→ **RECORDS SUPPLIED**
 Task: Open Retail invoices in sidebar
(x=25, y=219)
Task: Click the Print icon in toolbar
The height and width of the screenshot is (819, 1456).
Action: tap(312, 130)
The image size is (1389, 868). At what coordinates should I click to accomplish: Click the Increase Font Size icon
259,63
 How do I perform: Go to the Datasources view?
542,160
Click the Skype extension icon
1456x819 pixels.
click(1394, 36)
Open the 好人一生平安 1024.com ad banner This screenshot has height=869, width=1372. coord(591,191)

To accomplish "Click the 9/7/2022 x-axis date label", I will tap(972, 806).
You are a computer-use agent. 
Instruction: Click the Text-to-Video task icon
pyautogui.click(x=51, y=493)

→ **TASK**
Recopy the entries above in their entirety, exactly.

→ **EXERCISE RESPONSE**
 Task: Open Retail invoices in sidebar
(x=25, y=219)
Task: Click the Print icon in toolbar
The height and width of the screenshot is (819, 1456).
Action: tap(312, 130)
The image size is (1389, 868). At what coordinates should I click to accomplish: Click the Increase Font Size icon
259,63
 How do I perform: Go to the Datasources view?
542,160
Click the Skype extension icon
1456x819 pixels.
click(1394, 36)
Open the 好人一生平安 1024.com ad banner This screenshot has height=869, width=1372. coord(591,191)

To accomplish "Click the 9/7/2022 x-axis date label", I will tap(972, 806).
You are a computer-use agent. 
Instruction: Click the Text-to-Video task icon
pyautogui.click(x=51, y=493)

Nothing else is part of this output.